UK data regulator probes Facebook over psychological experiment: FT


  • TECH
  • Wednesday, 02 Jul 2014

The Information Commissioner's Office (ICO) in the UK is investigating whether Facebook Inc broke data protection laws when it allowed researchers to conduct a psychological experiment on users of the social network, the Financial Times reported. 

The data regulator is probing the experiment and plans to ask Facebook questions, the newspaper reported. It was too early to tell exactly what part of the law Facebook may have infringed, the FT quoted a spokesperson for the ICO as saying. 

Facebook's psychological experiment on nearly 700,000 unwitting users in 2012 has caused a social-media furore. The experiment was to find if Facebook could alter the emotional state of its users and prompt them to post either more positive or negative content. 
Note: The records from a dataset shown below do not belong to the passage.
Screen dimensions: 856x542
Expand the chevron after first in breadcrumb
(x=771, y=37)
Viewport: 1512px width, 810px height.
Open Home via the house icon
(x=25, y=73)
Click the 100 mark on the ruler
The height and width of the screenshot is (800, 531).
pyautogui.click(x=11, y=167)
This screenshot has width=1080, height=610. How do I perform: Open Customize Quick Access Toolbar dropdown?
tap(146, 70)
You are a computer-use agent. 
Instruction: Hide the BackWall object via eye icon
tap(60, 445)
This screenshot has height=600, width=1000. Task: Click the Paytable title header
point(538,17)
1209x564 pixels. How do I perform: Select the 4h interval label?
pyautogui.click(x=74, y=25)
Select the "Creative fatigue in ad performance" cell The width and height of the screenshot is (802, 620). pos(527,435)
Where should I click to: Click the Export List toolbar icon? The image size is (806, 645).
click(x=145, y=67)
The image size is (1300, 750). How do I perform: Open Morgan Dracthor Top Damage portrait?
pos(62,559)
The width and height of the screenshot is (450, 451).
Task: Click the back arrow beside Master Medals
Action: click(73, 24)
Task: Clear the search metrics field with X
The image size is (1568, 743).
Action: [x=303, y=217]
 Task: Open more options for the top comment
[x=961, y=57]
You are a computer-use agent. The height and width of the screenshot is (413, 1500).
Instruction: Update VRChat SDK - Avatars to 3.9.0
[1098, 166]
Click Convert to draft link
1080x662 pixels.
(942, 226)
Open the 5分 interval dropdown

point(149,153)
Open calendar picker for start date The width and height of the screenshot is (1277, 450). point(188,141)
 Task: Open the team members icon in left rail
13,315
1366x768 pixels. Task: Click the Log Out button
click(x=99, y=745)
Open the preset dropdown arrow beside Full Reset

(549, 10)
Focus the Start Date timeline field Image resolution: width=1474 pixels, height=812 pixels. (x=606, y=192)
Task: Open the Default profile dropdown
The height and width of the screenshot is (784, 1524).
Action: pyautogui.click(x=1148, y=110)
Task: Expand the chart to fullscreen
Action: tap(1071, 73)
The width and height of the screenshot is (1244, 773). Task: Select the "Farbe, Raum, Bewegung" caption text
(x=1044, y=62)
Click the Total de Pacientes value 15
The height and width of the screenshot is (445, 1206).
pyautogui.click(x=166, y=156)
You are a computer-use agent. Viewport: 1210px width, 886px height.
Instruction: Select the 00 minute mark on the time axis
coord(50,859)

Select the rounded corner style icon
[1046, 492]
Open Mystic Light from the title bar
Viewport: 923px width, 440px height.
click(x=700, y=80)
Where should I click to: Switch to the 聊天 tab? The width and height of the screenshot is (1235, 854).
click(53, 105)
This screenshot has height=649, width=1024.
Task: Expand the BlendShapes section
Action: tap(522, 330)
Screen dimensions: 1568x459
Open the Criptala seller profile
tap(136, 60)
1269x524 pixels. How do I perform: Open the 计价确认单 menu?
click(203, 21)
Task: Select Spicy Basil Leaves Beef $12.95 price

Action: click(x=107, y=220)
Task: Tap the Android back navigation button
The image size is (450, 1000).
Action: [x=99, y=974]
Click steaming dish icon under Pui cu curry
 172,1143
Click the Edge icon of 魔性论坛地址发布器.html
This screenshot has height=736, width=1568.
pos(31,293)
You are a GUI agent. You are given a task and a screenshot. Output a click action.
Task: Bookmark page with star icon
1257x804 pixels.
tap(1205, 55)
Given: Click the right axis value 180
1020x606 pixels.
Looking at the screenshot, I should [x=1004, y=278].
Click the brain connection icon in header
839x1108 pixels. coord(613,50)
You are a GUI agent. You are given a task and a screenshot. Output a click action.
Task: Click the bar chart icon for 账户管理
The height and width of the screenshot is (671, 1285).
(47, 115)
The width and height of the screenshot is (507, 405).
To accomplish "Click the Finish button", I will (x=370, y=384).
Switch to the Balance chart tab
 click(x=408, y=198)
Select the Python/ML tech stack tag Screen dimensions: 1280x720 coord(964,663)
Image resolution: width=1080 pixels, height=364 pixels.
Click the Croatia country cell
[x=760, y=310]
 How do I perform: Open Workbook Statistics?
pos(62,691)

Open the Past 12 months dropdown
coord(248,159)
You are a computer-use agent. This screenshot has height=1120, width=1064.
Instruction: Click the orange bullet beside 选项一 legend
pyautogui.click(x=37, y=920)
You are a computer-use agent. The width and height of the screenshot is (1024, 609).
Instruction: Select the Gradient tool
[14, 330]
Representatives for ICO and Facebook did not immediately respond to emails seeking comment. 

The ICO monitors how personal data is used and has the power to force organisations to change their policies and levy fines of up to £500,000 (RM2.74mil). 

Internet privacy concerns shot up the agenda last year when former US National Security Agency contractor Edward Snowden revealed details of mass US surveillance programmes involving European citizens and some heads of state. 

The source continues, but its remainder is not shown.